現在、上から2つ目となる「1600万下」のクラスに所属するシャドウダンサー。あとひとつこのクラスのレースを勝てば、晴れて最上級クラスの「オープン」に昇格……なのですが、昨夏にはこの1600万下のレースで12着、7着という自身最悪の連敗を喫してしまいました。完全なスランプです。

2014年の秋には、1000万下のクラスを勝ち、続く1600万下のレースでも僅差の2着。「あ、これならすぐにこのクラスは突破できそうだな」と思っていたのが、とんでもない。1年以上にわたる足踏みとなってしまったのです。

最上級クラスのオープンは、G1~G3という格がつく「重賞レース」の行われるクラス。なんとしても1600万下を突破して、その舞台に駒を進めてもらいたい!

陣営は、スランプに入ったシャドウダンサーを立て直すべく、昨年8月1日のレースを最後に、今年1月まで長い休養をとりました。そして、真冬の本番と言える1月17日に復帰戦を迎えたのです。しかし、その復帰戦は意外なものでした。G2日経新春杯(芝2400m/京都競馬場)です。
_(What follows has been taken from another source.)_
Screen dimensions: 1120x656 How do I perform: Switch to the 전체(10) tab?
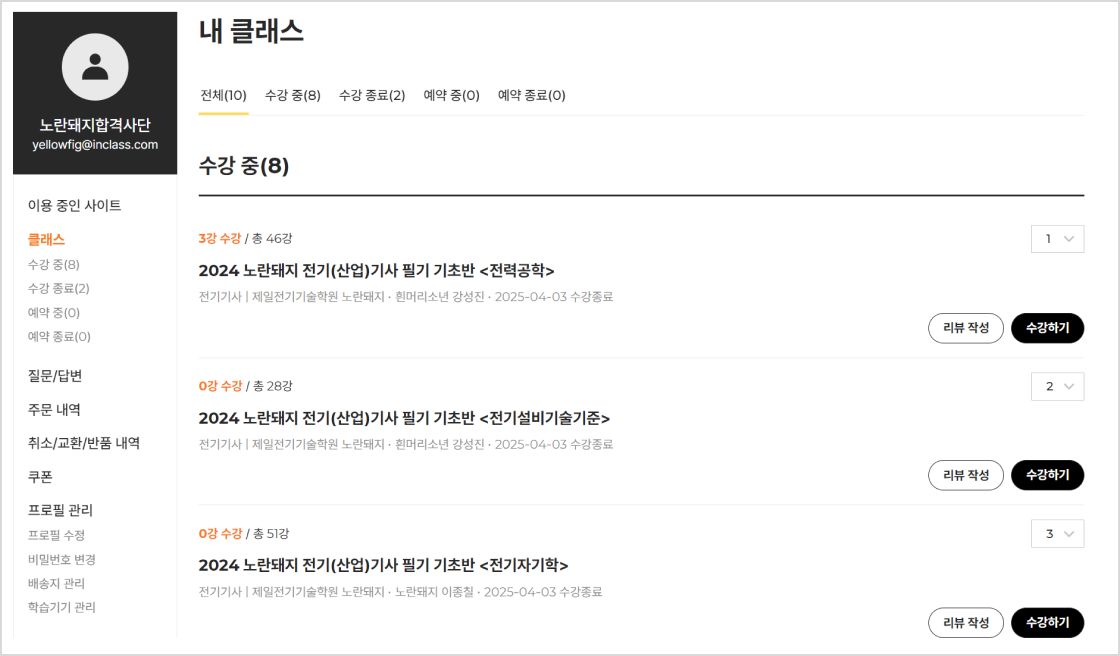pos(224,95)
そうです、日経新春杯は先ほど述べた「重賞レース」。G1に次ぐ格を持っている、強豪が集う舞台です。「あれ、なんで1600万下の馬がオープンの、それも重賞レースに出られるの?」と思った方もいるかもしれません。実は、自分の所属クラスより上のレースに出ることは可能なのです。これを「格上挑戦(かくうえちょうせん)」といいます。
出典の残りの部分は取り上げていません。